FRIENDS AND EXES
Dating a Friend’s Ex Is a Complicated Mess
Everybody has types when it comes to dating, but we don’t always fall for people who check our boxes. Sometimes, we end up with people we least expect to date — and our friends’ exes can be one of those people.
Modern dating is challenging enough, even for the most open-minded singles. Adding conflicting feelings to the mix makes an already difficult scene even messier.
Dating a friend’s ex is a slippery slope that has been a long-debated subject. Some take issue with it, while others believe it shouldn’t be a problem. Let’s delve deeper into both sides to try to figure out this complicated manner.
We Don’t Own People
One side of the friends-dating-exes debate views the subject as a non-issue. Their general belief is that it shouldn’t affect or end friendships, especially if both parties are consenting adults.
For them, exes are exes for a reason. So, why should someone claim them? There should no longer be a link between the friend and their ex.
To be fair, this argument has its merit. No two relationships are alike because of varying circumstances. Nobody controls who people date, and a person’s feelings are beyond someone else’s control.
Why Is It Wrong to Date Your Friend’s Ex?
On the other hand, some people believe that dating friends’ exes is a sin, regardless of context. For many women, it’s a huge violation of the “girl code.” For those unaware, it’s an unwritten set of rules helping them navigate friendships with each other.
Why is it wrong, you ask? For these people, it’s a mistake for various reasons.
One, your friends may have unresolved feelings for their exes. Sure, they may have broken up, but it’s not unusual for them to have some residual/lingering feelings left. Care and concern don’t leave immediately, especially if they’ve been together for a long while.
Two, it leaves a mark on friendships — and not the good kind.

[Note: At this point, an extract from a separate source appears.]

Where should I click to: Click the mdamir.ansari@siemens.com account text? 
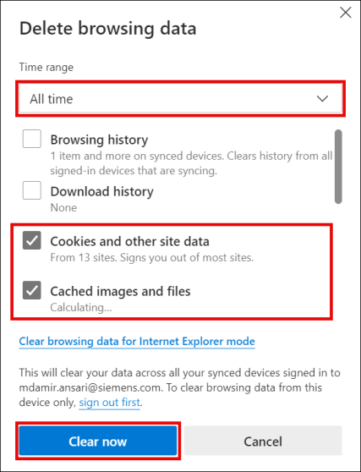coord(90,387)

Whether their ex is toxic or not, your friends will feel some type of way about the thought of you dating someone who hurt them and broke their heart. And for some of them, that hurt leads to feelings of betrayal and resentment.

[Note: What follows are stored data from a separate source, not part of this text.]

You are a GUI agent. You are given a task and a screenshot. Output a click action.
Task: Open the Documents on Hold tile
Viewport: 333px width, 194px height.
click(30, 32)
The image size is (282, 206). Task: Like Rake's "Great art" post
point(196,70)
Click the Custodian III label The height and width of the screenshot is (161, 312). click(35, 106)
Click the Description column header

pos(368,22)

How to Date a Friend’s Ex Without the Mess
Let’s say you’re the person dating one of your friends’ exes. The complicated and awkward feelings won’t totally go away.

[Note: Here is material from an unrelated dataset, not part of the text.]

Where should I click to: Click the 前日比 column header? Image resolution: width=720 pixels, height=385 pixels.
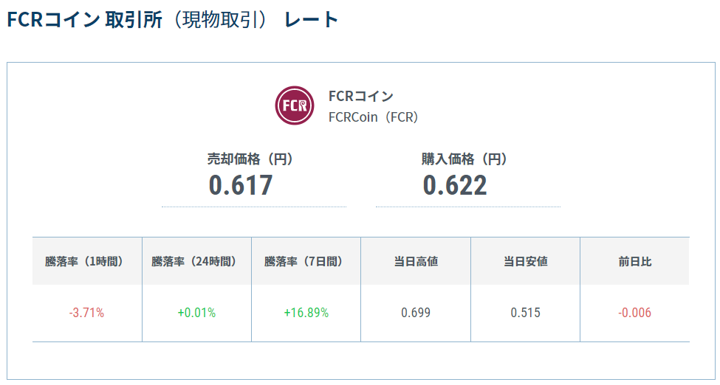pos(635,261)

However, there are ways to go about this situation without unnecessary drama and mess.
#1: Don’t stab your friend in the back
Before acting on your feelings, don’t leave your friend in the dark about your feelings for their ex. You don’t necessarily owe them an explanation, but you should give them the head’s up anyway.
Despite your best efforts, your friend will, inevitably, find out about you and their ex. Don’t be a liar and leave them dumbfounded.
#2: Don’t be a show-off
Affectionate gestures are normal. However, some witnesses — in this case, your friend — may not want to see them when they’re around. Keep the PDA to a minimum.
#3: Give your friend space
You’re not the only person processing feelings here. Don’t ignore your friend’s emotions too. Even the mere sight of you and your ex can be enough to break them. Does it sound dramatic? Maybe, but they’re well within their right to feel that way.
How to Deal With Friends Dating an Ex
Are you on the other side of this complicated coin? The discomfort and hurt is understandable. Your feelings are valid, but that doesn’t mean you should act on all of them.
Guard your heart with these tips:
#1: Avoid destructive coping mechanisms
Broken hearts often lead to bad decisions. As sad as that sounds, it’s part of human nature. You’re allowed to wallow in your sorrows, but don’t let them cloud your logic.
#2: Allow yourself to walk away
Your friend may have talked to you, but what if the pain persists? Give yourself permission to create distance. Why prolong your agony if there’s a remedy? Let your friend know about your need for space. If they’re a true friend, they’ll understand.
#3: Don’t be bitter
Your friend isn’t dating your ex to hurt you, especially if they’re unaware of your lingering feelings. Don’t be petty and end your friendship over it. You’re allowed to feel hurt, but don’t let it escalate into bitterness.
Dating a friend’s ex isn’t a mistake per se, but it’s an emotionally complicated maze. Whatever side you’re on, remember to reserve your judgment and maintain empathy.